Checking your app’s paid services without losing money

Published in

Bumble Tech

15 min readJun 30, 2020

Checking paid services is crucial in Badoo and Bumble apps testing process. Our applications are integrated with 70 payment providers in 250 countries. This means that bugs at any integration can seriously affect revenues, and in unpredictable ways.

In this article, you will learn about methods that we employ in testing paid services. You will also discover their various limitations and at which stage the methods are most efficient. The content will be useful for QAs, developers and product managers already handling projects that are integrated with payment providers and those embarking on starting such an integration. If you are also interested in testing iOS apps automation, my colleague Viktar Karanevich will soon publish an article about that — we will keep you updated.

Example connected with Apple are actual for the first biannual of 2020. In the Autumn of 2020, Apple announced the release of StoreKit Testing in Xcode that should eliminate all problems connected with sandbox of this provider. Anyway, the approach of mocks, fakes and stubs is quite fundamental to refuse it, because we don’t know who will be the leader of the industry in the future and how they will deal with sandbox.

Billing testing particularity

The goal of most businesses is usually to generate revenue. The revenue in our applications consists of credits/coins (the app’s internal currency) and premium subscriptions. To maintain our paid features, we have integrated more than 70 payment providers. Choosing the best provider for our needs depends on multiple factors: platform, country, device, mobile operator and many more. Given the sheer number of payment providers we use, the testing of our paid features is unavoidably complex.

There are two reasons why testing paid features is top priority.

1. Bugs in paid services can affect revenue or reputation

Bugs in paid services damage reputation. Paying users are more vulnerable to, and less tolerant of app bugs. Public reviews or comments in the Apple AppStore or Google Play from users encountering a bug in a payment service are usually highly emotional in tone.

Loss of reputation can easily turn into substantial financial loss. A company that started charging users is required by law to respect their legal rights as consumers. There are three scenarios of how a company can lose money due to bugs in pay services.

Refunds. Let’s say that one of your users discovers that the service you are charging them for has a bug. They report it to your Support team. The team investigates and confirms that it is indeed a bug. In such case, the company will likely initiate a refund process which incurs an income reduction. This is the least harmful way the company loses money.

Chargebacks. Suppose, this time, that the user, instead of seeking assistance from your Support team, directly addresses the bank, card issuer or pay provider that initiated the charge. The danger here is greater than a mere loss of profit because after a few chargebacks the company can be fined and suddenly have its credit rating downgraded. This in its turn may lead to the pay provider increasing its service fees.

Claims. In a worst-case scenario, the company might face claims resulting in potentially severe negative consequences.
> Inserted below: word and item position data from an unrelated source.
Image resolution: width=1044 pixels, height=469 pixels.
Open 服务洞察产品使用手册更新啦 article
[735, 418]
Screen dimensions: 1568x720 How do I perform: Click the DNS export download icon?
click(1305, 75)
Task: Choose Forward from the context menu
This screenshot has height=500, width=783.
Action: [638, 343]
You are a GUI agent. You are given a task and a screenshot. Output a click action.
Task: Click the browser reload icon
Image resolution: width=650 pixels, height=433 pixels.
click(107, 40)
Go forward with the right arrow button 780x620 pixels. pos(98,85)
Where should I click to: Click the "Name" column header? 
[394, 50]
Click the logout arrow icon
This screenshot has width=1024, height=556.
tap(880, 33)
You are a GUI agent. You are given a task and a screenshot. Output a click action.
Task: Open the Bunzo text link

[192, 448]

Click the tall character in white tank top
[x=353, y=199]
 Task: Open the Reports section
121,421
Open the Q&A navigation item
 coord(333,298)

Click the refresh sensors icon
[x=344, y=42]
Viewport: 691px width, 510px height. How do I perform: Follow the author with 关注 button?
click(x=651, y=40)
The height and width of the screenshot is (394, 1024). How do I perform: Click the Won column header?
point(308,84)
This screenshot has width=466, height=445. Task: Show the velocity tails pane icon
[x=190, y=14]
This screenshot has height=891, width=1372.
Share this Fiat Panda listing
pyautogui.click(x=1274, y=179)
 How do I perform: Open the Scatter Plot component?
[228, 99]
Read about such a claim here.

2. Testing of integrations requires in-depth knowledge

Teams starting integration with payment providers typically face the same set of problems. Lacking knowledge of all possible billing scenarios they run the risk of missing important nuances when developing responses of the app to possible notifications to payment providers. Outcomes can end unpredictably. Possible actions in processing payments are shown in this Figure below.

There are three basic cases types here: error, success, money returns. But every case has details that your app needs to process differently.

Payment processing errors are either minor or critical. i.e. a minor error would be a notification about an insufficient balance; a critical error is when the payment method is blocked. In the first case, you can ask the user to pay later, but in the second case you need to establish why the payment was blocked. It might be because the user transaction was notified as fraudulent in which case you should exercise caution when dealing with this user’s other activities.

Money returns (as described above) can be initiated either by the app owner (refunds) or by the card issuer/provider (chargebacks). It makes sense to exercise caution over a user’s activity following chargebacks as they are a very common means of fraud.

Successful payments have their nuances as well. They can be divided into one-off payments or subscriptions. One-off payments are consumable or non-consumable. i.e. a consumable payment is Badoo Credits (see above). A consumable payment is, for example, superpowers for your game avatar which have been active for a certain time period. Subscriptions, on the other hand, compromise activities such as start, renew and cancel. It might also include a trial period or a grace period; they might also have a partial invoice. Different integrations can be fulfilled as internally managed or externally managed.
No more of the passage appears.